One of the latter areas is Rattlesnake Canyon which lies in broken, high-desert terrain approximately 20 miles northeast of that well-known playground of the wealthy, Palm Springs. Rattlesnake Canyon is a dry placer location, as are most (if not all) of the gold placers scattered in various locations along the eastern slopes of the San Bernardinos. The Canyon can be reached by a combination of paved and unpaved roads and, as far as I can determine, the unpaved portion (about a 10-mile stretch) can be negotiated in good weather by 2-wheel drive vehicle.

What to Look For

The Canyon area contains extensive placer gold workings, including the inevitable drywasher tailings piles (coarse and fine) as well as "coyote" holes, small pits, and many of the other "signs" of desert or dry placer mining activity. The gold here can be found in the form of small placer nuggets (2-20 grain), flakes, and fines and seems to be spread throughout the area. But potential Rattlesnake Canyon miners should pay special attention to the following:

Low-laying areas such as washes, gullies, and arroyos (typical stream deposition areas that should be checked first)

Older coarse tailings (raking these out and checking with a metal detector or re-running them through a drywasher may prove profitable)

Areas of caliche ("desert cement") with gold bearing gravel on top (where caliche is present it acts as a type of false bedrock and can be a very good gold "sign" at the Canyon)

Nearby slopes and ridges (pay very close attention to these areas since theory has it that the placer gold at Rattlesnake Canyon eroded out and down from the higher points in the vicinity and a number of small-to-medium nuggets have been found by miners and nugget shooters in these spots)

Under the BLM/US Forest Service?

As far as I can tell, most of the Rattlesnake Canyon area is under Federal (BLM/US Forest Service) administration and is open to small-scale or recreational mining and nugget hunting with metal detectors. However, you may want to check this out for yourself and also verify whether or not any unpatented claims are active in the Canyon. With gold at its current price, this is a distinct possibility.

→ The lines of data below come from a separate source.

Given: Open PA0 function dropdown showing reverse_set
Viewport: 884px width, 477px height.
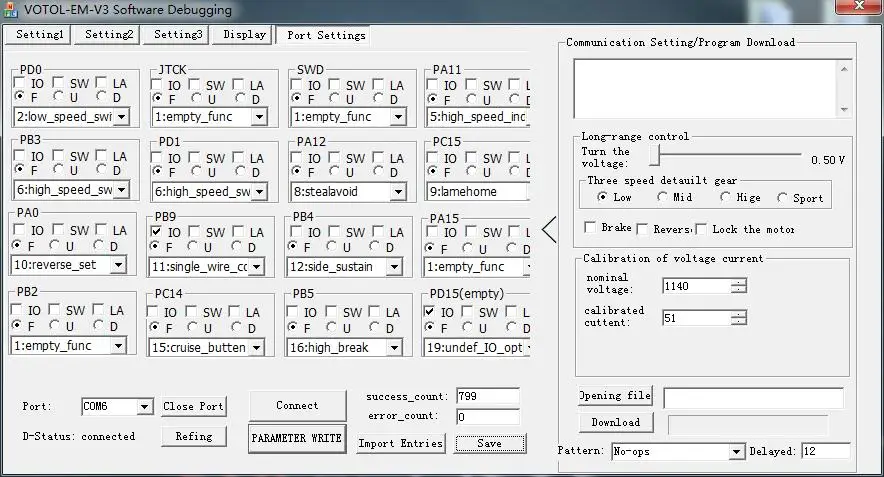Looking at the screenshot, I should tap(118, 265).
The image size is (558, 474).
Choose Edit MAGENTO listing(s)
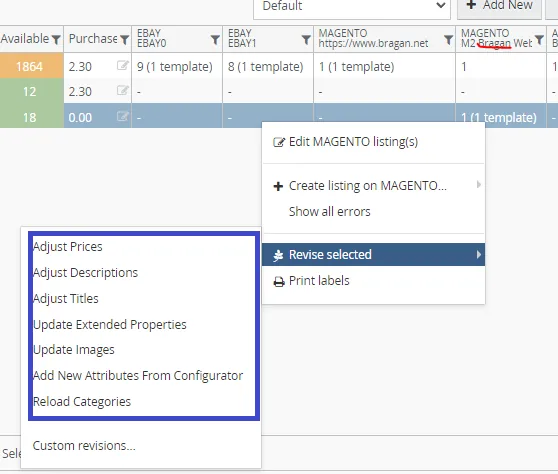tap(353, 142)
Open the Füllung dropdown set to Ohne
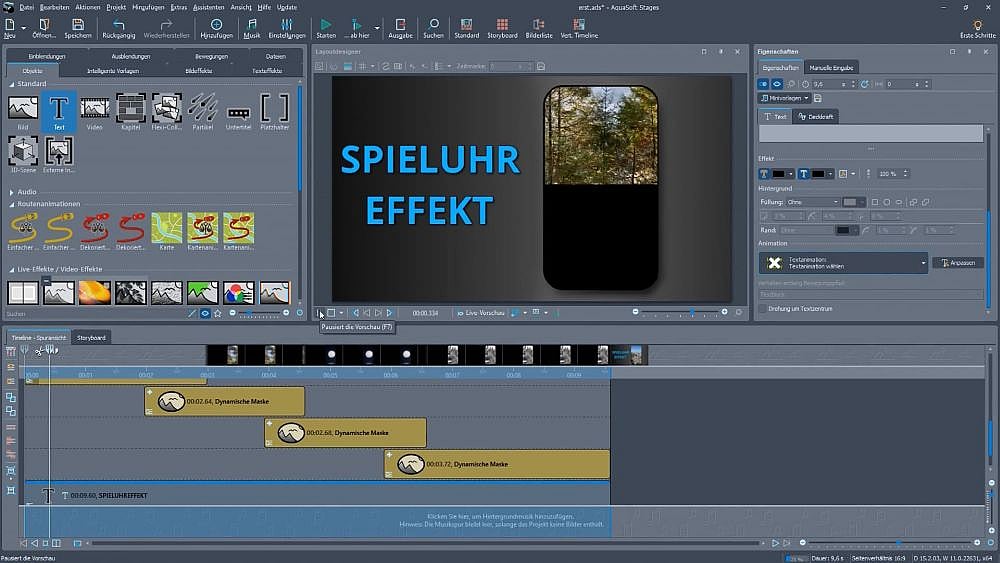 (810, 202)
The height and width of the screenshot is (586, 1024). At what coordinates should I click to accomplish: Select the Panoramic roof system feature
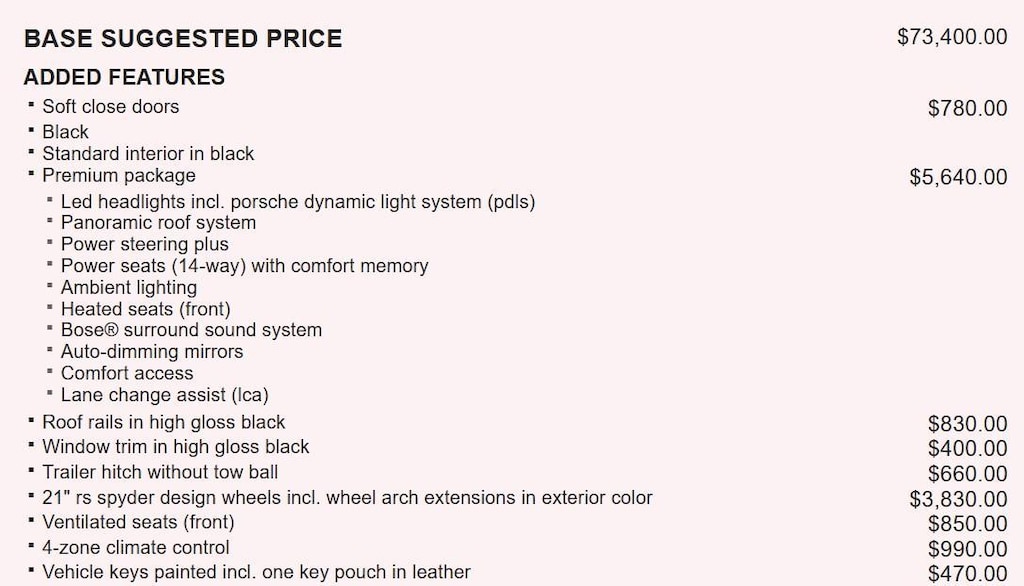tap(158, 222)
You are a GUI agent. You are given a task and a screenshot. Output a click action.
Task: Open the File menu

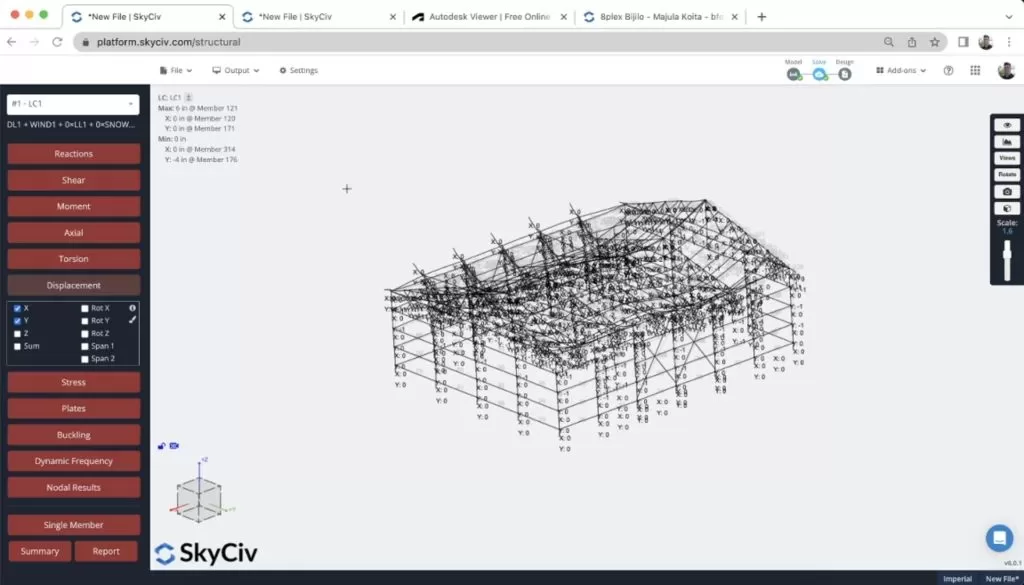coord(176,70)
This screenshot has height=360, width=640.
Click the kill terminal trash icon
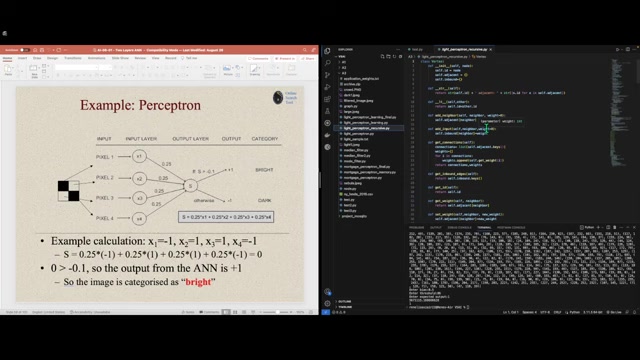pyautogui.click(x=615, y=227)
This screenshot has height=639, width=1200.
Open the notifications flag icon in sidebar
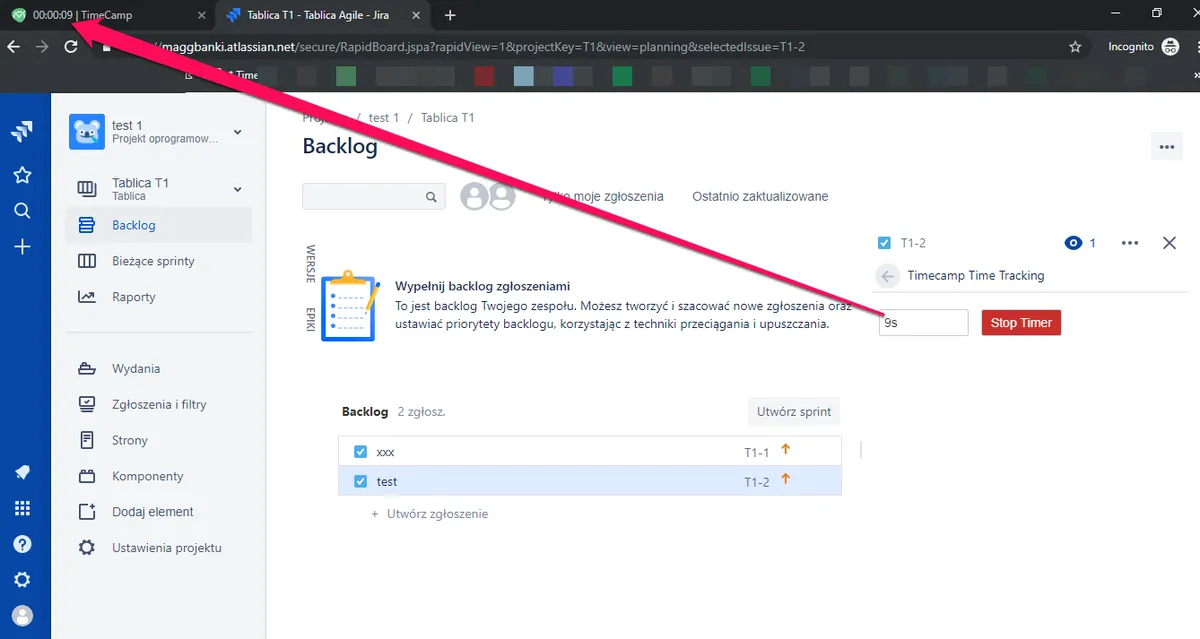pos(22,472)
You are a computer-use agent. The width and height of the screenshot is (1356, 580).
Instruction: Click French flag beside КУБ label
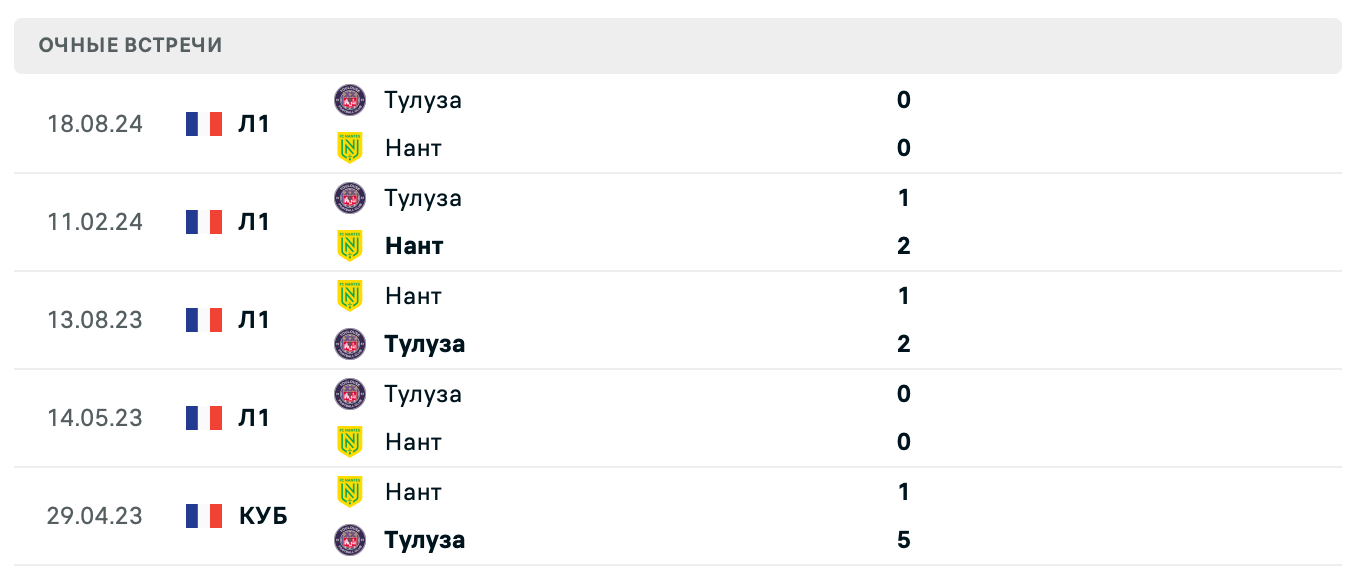(204, 516)
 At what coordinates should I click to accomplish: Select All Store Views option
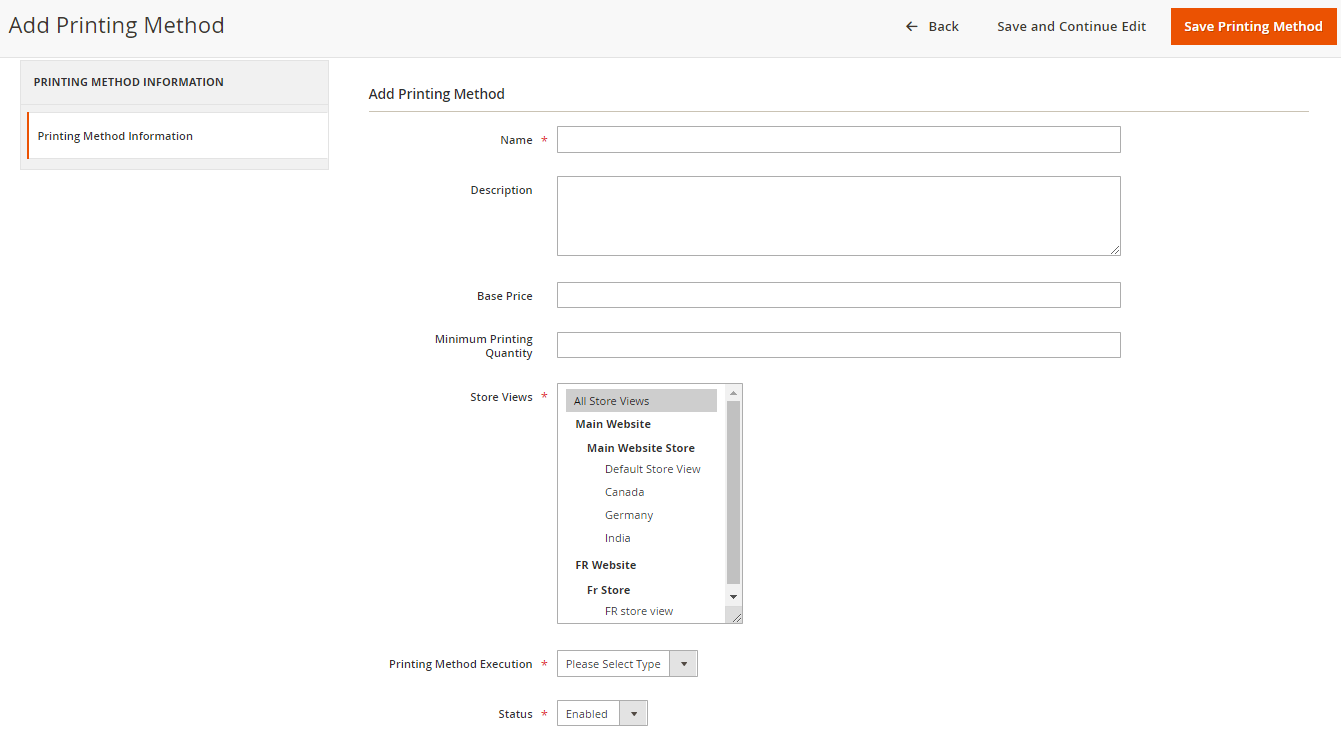click(x=641, y=401)
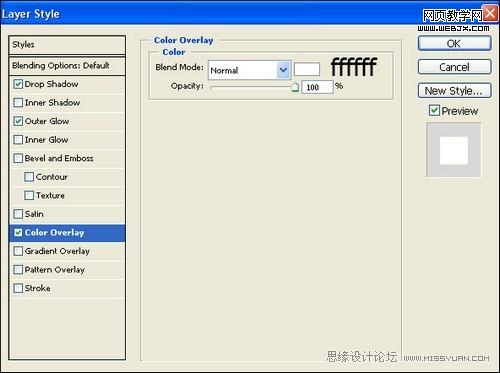Select the Pattern Overlay entry

point(67,269)
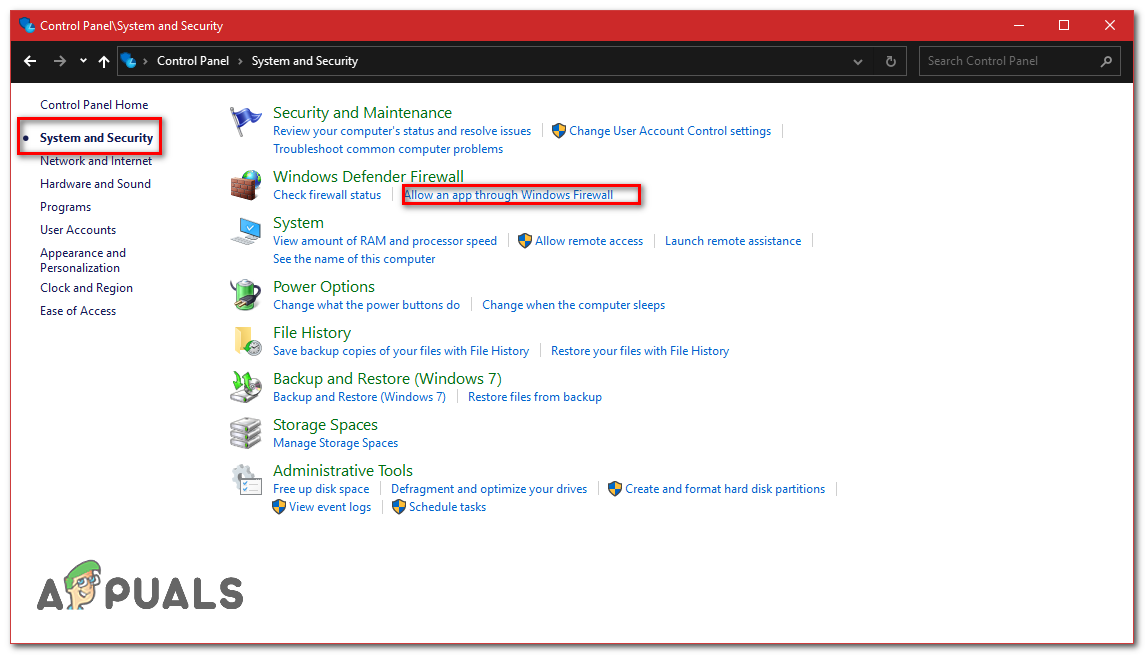The image size is (1145, 655).
Task: Click the Storage Spaces icon
Action: pyautogui.click(x=245, y=431)
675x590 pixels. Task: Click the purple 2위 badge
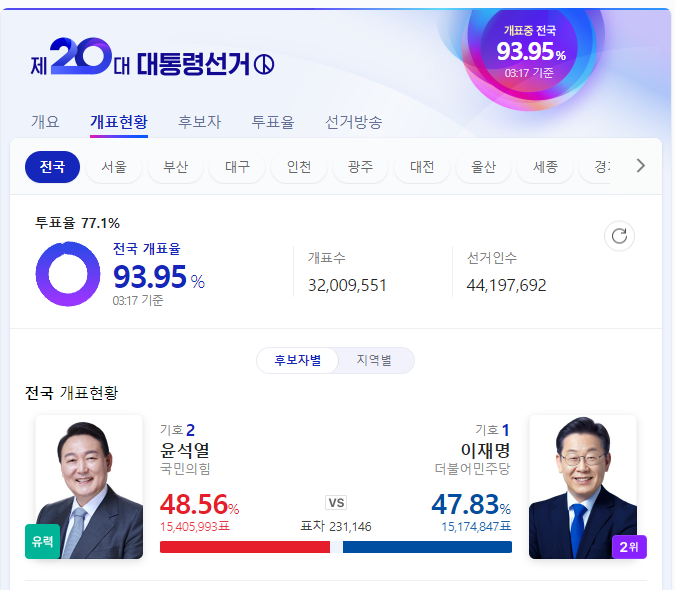tap(629, 547)
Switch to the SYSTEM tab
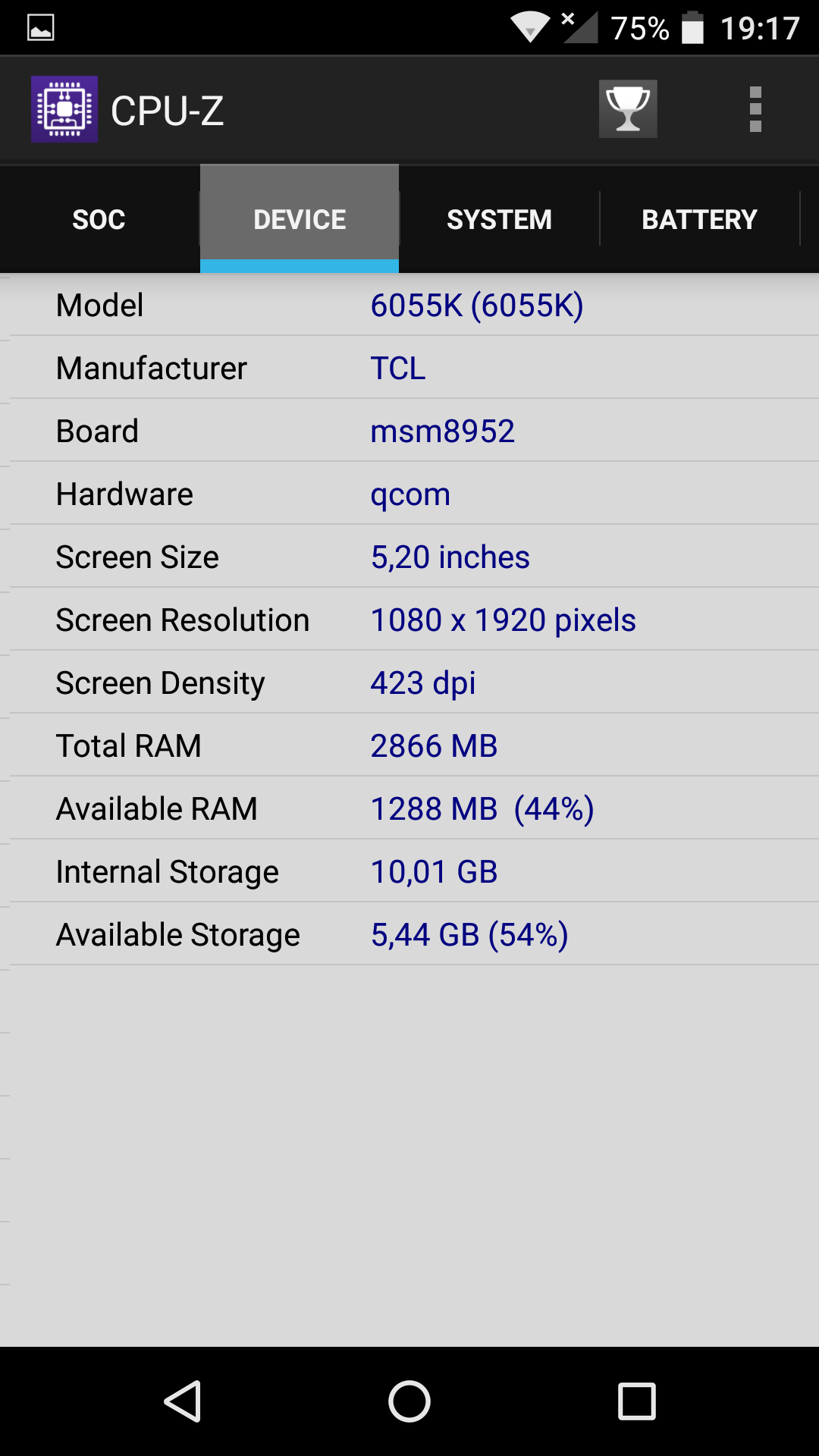This screenshot has width=819, height=1456. (x=499, y=219)
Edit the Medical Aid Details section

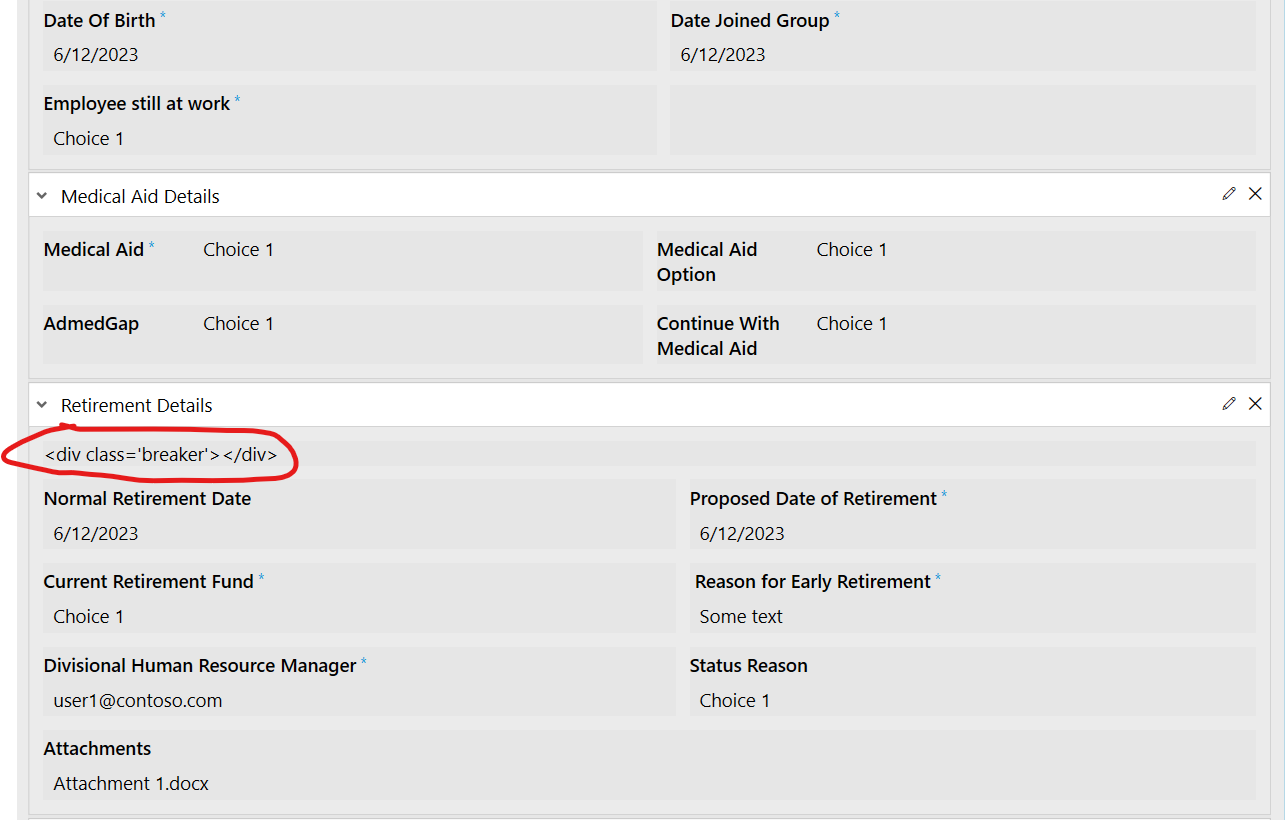point(1229,194)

Good Opportunity for Exploration

The east side of the San Bernardinos contains locales other than Rattlesnake Canyon that point the way to gold mineralization or that were worked sporadically for placer gold. A bit of research on your part should bring some of these areas to light. Either way, the east slopes present a good opportunity for exploration and the potential discovery of small, undiscovered placers or limited-potential, hard-to-work gold areas that the old timers passed by in favor of richer, more extensive workings.

Word of Caution

A word of caution: always make sure you are prepared for desert outings, especially during the warmer months. Rattlesnake Canyon is at a 5,000+ elevation, so it will be cooler than the desert floor below, but still hot during the summer months. Take plenty of water with you and make provisions for any scenario, including "buddying up" and letting others know where you plan to be.